Perusahaan kuat lainnya yang bergerak di industri minyak dan gas adalah Transneft, operator pipa milik negara yang menangani ekspor minyak Rusia. BUMN Zarubezhneft menjalankan berbagai usaha, termasuk Vietsovpetro, kemitraan 50-50 yang telah berlangsung lama dan saling menguntungkan dengan Petro Vietnam atas ladang-ladang minyak lepas pantai Vietnam. Pada 2011 Zaruberzhneft dan PetroVietnam membentuk RusVietPetro untuk mengeksploitasi minyak Rusia di daerah otonom Nenets.

Indonesia sebagai negara yang kaya sumberdaya alam maupun lokasi geografis sebagai aset strategis bangsa, sudah saatnya memainkan peran strategis di dalam konstelasi global yang sedang mengalami tren perubahan dari kerja sama internasional berbasis Unipolar/Pengkutuban Tunggal yang dimotori oleh AS dan Uni Eropa/NATO, ke arah kerja sama internasional berbasis Multilateral yang mana China dan Rusia muncul sebagai kutub alternatif bagi negara-negara berkembang dan miskin di Asia, Afrika, Timur-Tengah dan Amerika Selatan.

Berdasarkan kerangka pemikiran tersebut, maka sangat logis bagi Indonesia untuk bergabung ke dalam blok kerja sama ekonomi BRICS. Jika Indonesia pada 2024 nanti tidak bergabung ke dalam BRICS, hal itu menunjukkan bahwa para penentu kebijakan strategis bidang luar negeri pemerintah kita tidak punya visi geopolitik yang strategis untuk tampil sebagai kekuatan penyeimbang di tengah menajamnya persaingan global AS versus China di Asia Pasifik.

Jika Indonesia saat ini secara serius mengkaji keikutsertaannya sebagai anggota BRICS pada 2024 mendatang seperti diutarakan Presiden Joko Widodo, maka sebaiknya Indonesia memfokuskan diri untuk mengeksplorasi keunggulan-keunggulan maupun kemanfaatannya jika bergabung dengan BRICS.

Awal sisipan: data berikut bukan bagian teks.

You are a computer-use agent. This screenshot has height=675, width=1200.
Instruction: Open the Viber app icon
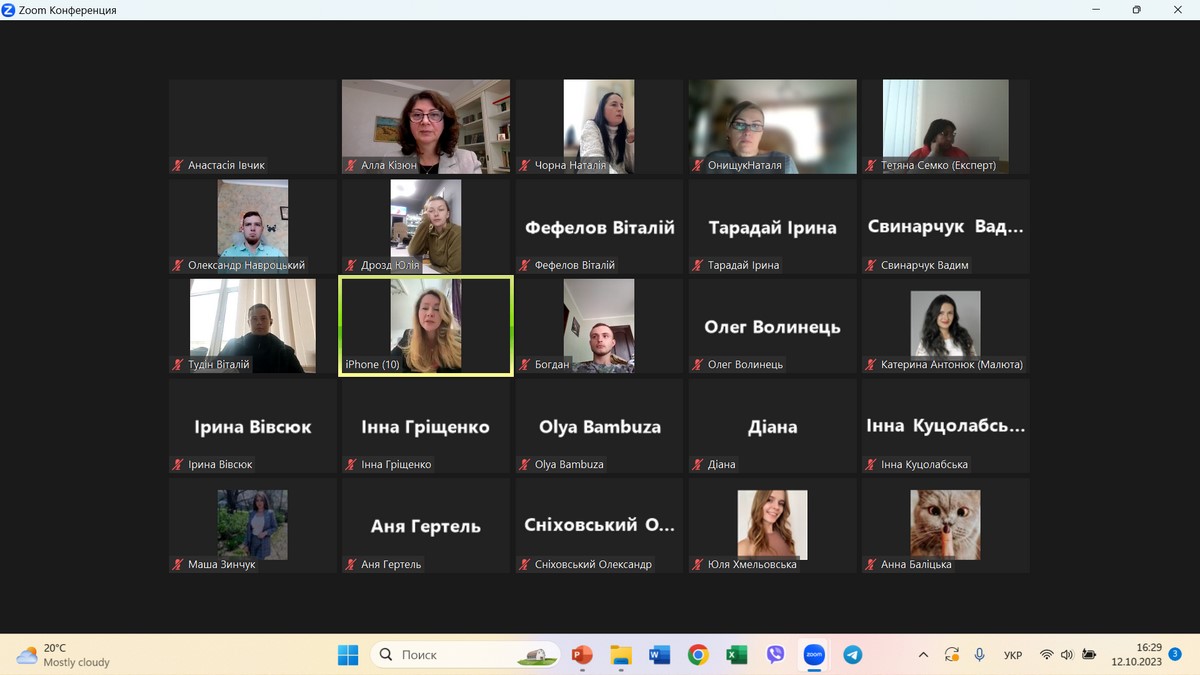click(x=775, y=655)
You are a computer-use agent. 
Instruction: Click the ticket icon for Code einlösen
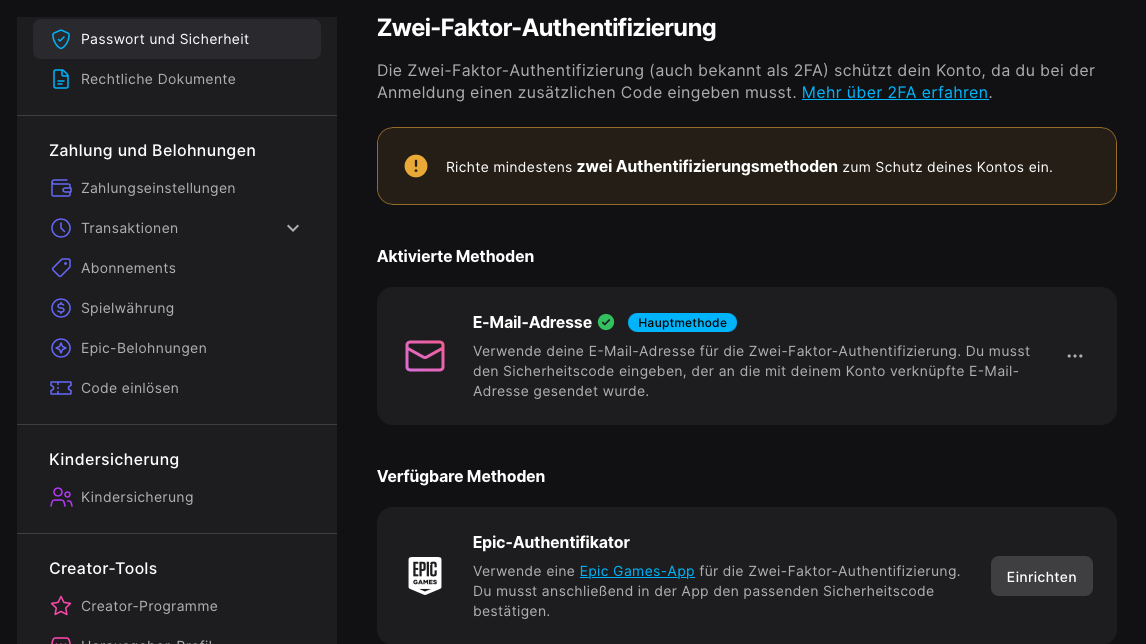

Yang jelas, saatnya Indonesia mendesak negara-negara BRICS agar dijiwai oleh Spirit Dasa Sila Konferensi Asia-Afrika Bandung 1955. Yang mana di tengah menajamnya Perang Dingin antara AS dan Eropa Barat vs China dan Uni Soviet pada waktu itu, KAA Bandung 1955 dan juga yang kemudian dikembangkan lebih lanjut dalam Gerakan Nonblok 1961 di Beograd, Indonesia mampu mempelopori terbentuknya Kekuatan Ketiga di di antara pengkubutuban blok Barat vs blok Timur pada waktu itu.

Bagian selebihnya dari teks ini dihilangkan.